Records contained in a dataset
Segment Open
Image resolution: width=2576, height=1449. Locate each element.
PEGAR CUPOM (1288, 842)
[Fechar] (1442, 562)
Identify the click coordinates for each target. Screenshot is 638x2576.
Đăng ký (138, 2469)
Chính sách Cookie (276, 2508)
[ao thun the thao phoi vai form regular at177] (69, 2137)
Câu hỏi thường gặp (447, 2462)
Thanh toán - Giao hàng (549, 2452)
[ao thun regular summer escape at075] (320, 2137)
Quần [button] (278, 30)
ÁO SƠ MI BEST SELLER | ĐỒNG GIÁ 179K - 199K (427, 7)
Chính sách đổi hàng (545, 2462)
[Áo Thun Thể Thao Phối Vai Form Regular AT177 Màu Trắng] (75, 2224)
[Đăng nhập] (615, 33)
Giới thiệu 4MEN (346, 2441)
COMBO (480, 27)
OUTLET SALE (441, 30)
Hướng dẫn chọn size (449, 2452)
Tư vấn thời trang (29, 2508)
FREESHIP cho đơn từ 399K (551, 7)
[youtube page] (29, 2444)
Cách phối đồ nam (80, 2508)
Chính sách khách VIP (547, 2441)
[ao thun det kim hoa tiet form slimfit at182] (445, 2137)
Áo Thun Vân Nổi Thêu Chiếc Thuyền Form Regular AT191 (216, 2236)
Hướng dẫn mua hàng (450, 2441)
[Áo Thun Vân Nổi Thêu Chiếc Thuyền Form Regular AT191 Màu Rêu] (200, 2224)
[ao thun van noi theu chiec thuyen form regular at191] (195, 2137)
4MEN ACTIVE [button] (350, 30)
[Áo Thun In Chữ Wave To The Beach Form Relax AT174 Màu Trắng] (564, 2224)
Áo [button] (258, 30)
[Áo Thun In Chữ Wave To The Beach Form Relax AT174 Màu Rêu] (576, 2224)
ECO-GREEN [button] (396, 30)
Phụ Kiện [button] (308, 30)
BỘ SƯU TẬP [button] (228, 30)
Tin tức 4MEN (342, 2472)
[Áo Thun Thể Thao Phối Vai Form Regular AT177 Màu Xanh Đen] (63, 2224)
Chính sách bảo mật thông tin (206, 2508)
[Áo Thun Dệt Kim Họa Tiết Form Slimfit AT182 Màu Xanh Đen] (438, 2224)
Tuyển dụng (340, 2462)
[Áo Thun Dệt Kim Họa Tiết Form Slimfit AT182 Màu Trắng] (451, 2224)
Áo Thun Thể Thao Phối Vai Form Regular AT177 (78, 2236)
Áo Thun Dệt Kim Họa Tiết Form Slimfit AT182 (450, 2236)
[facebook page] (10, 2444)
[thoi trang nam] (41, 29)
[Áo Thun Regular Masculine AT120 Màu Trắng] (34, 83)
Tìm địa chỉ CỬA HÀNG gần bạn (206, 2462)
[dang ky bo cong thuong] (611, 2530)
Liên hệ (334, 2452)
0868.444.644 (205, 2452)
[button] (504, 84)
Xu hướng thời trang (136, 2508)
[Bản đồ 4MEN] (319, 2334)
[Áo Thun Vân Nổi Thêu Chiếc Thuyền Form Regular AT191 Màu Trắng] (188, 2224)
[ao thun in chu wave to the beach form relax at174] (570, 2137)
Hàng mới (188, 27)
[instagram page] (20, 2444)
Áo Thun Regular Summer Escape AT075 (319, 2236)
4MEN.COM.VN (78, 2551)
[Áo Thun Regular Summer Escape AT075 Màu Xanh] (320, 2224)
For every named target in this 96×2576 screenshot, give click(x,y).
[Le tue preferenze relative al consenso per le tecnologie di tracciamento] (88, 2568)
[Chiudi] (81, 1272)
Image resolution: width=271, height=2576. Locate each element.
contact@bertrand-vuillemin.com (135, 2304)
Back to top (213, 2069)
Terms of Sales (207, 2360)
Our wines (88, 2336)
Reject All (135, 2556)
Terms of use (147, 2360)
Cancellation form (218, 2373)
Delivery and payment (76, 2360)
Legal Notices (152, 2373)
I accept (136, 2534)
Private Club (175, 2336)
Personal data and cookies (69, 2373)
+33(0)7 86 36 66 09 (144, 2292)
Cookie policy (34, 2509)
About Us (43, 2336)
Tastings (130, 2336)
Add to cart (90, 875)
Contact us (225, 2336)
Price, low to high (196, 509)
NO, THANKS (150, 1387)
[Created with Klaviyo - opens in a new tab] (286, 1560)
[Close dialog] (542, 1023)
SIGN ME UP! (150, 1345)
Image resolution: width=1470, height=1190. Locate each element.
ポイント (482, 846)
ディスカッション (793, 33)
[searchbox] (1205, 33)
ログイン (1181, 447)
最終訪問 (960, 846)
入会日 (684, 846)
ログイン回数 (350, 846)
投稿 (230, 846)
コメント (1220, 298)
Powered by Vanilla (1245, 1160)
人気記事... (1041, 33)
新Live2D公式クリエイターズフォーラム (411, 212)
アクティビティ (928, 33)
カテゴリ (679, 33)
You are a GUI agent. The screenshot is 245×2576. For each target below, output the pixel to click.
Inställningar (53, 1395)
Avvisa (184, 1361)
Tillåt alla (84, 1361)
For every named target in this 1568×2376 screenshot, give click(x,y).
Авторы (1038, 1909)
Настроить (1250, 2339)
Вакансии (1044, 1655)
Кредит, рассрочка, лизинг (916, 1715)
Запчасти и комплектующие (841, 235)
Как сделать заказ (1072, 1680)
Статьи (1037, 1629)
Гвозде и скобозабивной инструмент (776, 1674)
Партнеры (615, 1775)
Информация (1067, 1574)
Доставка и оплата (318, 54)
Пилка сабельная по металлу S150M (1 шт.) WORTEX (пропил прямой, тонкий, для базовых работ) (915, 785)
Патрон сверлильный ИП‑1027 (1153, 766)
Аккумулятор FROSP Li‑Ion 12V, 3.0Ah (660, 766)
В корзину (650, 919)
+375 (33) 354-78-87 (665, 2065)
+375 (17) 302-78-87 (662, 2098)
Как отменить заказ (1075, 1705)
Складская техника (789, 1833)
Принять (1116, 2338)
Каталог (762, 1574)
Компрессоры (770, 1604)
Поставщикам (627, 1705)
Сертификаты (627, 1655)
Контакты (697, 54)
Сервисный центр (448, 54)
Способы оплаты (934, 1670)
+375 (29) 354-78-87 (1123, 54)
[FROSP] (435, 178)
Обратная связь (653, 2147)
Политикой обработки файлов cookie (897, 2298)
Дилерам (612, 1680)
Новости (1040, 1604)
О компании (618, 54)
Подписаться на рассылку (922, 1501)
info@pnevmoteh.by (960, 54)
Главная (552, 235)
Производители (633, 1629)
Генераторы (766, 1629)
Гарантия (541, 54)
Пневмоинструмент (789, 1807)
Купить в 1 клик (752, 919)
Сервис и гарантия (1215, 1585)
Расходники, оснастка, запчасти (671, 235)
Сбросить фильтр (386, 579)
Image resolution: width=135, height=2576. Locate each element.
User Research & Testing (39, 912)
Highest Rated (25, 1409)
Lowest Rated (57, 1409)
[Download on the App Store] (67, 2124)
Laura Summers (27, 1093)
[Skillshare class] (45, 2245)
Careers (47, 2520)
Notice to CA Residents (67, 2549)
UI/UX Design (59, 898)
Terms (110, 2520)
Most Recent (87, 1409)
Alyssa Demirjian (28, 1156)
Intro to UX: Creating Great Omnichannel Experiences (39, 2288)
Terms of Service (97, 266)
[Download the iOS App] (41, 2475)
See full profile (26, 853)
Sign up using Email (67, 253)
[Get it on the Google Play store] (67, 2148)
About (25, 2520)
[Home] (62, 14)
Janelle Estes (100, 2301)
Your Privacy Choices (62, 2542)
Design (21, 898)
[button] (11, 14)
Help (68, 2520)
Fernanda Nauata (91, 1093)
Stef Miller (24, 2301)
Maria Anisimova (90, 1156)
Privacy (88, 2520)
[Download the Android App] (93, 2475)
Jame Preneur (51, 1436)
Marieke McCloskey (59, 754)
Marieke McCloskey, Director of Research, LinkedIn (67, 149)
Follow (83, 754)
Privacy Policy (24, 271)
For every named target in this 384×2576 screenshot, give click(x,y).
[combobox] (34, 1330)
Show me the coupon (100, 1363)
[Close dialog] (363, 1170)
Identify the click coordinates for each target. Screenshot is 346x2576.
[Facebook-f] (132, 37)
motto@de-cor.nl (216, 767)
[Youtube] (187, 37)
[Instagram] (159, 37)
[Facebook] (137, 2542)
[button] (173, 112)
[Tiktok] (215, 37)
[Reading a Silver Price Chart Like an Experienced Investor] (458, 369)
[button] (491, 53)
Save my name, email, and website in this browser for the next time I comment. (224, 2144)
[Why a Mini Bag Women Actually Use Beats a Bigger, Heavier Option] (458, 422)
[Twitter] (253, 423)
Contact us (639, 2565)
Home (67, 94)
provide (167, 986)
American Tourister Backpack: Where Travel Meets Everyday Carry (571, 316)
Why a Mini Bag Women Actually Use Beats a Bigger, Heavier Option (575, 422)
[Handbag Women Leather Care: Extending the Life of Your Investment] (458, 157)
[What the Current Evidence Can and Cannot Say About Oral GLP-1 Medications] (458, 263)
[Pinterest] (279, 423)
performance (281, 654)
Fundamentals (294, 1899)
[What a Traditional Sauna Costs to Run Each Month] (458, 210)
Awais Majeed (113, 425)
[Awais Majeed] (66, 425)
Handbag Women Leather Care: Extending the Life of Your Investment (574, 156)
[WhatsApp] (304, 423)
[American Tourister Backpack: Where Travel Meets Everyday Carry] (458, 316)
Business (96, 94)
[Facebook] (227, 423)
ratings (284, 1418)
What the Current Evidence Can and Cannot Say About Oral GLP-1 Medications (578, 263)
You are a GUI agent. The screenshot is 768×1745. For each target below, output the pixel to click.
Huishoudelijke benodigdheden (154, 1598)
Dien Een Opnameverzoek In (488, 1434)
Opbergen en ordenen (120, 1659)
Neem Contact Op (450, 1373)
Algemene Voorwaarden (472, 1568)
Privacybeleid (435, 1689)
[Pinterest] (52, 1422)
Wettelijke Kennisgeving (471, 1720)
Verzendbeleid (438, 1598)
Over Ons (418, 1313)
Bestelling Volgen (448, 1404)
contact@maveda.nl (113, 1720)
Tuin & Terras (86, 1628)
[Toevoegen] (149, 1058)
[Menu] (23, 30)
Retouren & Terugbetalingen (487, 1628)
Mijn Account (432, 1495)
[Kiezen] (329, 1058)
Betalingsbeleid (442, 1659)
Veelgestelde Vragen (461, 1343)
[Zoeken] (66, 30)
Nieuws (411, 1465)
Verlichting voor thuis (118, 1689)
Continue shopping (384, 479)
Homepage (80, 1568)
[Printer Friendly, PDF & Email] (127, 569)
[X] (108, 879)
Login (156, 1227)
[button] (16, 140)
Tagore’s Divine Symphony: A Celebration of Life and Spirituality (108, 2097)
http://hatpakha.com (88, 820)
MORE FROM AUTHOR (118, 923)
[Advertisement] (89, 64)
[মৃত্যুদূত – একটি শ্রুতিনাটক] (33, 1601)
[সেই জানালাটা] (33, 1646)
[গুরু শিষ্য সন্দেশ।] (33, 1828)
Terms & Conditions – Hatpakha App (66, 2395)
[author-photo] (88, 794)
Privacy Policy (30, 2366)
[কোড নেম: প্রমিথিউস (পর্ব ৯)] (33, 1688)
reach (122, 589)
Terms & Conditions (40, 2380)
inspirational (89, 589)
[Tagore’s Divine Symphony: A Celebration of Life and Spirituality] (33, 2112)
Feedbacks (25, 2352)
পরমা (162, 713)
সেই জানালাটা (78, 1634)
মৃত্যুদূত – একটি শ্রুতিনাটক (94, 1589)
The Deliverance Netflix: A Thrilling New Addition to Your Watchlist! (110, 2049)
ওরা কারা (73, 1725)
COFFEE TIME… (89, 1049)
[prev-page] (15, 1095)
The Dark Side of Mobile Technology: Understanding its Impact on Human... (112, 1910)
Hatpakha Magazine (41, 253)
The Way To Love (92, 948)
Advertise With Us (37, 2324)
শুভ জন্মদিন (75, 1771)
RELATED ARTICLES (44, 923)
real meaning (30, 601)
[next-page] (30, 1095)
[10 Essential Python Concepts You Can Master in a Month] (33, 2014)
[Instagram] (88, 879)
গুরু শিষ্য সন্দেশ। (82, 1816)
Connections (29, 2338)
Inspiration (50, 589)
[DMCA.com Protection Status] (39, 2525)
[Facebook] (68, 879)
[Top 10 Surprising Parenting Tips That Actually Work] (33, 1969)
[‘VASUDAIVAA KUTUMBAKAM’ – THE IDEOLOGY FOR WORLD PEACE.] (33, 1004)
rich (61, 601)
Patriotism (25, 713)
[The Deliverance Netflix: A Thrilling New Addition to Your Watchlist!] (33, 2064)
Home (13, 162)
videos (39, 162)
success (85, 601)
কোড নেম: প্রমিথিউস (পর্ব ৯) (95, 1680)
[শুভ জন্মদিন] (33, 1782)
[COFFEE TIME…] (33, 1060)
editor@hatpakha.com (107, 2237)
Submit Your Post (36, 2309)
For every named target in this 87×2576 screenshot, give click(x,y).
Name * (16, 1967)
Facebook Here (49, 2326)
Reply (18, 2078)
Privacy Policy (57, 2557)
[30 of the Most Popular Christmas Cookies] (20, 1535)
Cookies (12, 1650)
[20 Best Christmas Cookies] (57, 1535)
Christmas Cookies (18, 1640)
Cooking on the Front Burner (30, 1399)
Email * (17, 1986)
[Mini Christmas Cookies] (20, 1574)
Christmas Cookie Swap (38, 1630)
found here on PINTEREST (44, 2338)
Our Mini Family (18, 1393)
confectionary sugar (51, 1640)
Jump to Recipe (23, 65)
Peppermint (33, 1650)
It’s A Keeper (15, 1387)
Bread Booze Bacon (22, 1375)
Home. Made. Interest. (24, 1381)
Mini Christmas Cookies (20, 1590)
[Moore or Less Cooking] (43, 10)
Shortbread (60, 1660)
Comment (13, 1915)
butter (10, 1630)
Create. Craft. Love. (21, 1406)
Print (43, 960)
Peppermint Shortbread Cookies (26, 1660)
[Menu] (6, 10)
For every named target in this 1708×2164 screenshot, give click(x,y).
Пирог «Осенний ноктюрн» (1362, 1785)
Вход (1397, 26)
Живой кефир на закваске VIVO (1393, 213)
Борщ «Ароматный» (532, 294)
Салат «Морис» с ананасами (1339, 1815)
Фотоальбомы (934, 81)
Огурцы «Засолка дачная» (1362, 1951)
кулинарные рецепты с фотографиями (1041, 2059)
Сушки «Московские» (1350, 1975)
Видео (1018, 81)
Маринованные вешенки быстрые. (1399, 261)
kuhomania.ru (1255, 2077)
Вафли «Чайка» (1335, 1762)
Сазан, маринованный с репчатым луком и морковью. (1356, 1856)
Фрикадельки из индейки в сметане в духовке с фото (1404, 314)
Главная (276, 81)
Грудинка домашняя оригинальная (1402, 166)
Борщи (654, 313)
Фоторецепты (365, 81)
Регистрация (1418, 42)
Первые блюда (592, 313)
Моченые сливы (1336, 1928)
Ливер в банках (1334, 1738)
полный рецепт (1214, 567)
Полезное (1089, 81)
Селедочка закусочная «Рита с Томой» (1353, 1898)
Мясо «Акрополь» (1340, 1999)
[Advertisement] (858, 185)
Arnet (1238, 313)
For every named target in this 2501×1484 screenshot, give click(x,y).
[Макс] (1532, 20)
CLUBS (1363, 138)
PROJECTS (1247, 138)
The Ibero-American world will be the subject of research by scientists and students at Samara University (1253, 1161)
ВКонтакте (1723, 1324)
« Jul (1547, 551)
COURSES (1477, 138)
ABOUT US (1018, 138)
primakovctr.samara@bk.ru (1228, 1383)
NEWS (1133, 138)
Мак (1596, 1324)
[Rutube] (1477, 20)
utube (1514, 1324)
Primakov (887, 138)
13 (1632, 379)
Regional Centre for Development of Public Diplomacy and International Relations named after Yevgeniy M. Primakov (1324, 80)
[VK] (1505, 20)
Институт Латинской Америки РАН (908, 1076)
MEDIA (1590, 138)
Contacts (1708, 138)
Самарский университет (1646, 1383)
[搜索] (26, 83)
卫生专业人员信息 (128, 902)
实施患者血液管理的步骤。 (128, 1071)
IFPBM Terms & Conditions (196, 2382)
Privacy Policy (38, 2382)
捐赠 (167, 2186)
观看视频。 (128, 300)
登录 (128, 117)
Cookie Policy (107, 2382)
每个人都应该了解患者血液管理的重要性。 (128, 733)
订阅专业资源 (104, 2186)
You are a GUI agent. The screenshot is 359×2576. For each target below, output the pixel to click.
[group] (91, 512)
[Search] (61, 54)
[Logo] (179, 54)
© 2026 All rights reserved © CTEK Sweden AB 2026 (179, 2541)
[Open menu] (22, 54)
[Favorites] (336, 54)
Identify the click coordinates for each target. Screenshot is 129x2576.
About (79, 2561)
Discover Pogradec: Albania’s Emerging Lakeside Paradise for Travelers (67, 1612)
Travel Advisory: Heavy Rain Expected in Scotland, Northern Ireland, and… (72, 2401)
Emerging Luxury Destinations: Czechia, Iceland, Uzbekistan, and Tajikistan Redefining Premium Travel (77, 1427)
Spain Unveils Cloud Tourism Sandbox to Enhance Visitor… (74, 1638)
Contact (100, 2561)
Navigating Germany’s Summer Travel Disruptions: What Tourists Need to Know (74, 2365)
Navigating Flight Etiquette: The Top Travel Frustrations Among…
Segment Closed
▶ Required action
Pull every line containing "McCloskey" from the data.

▶ Solved exercise
Marieke McCloskey (59, 754)
Marieke McCloskey, Director of Research, LinkedIn (67, 149)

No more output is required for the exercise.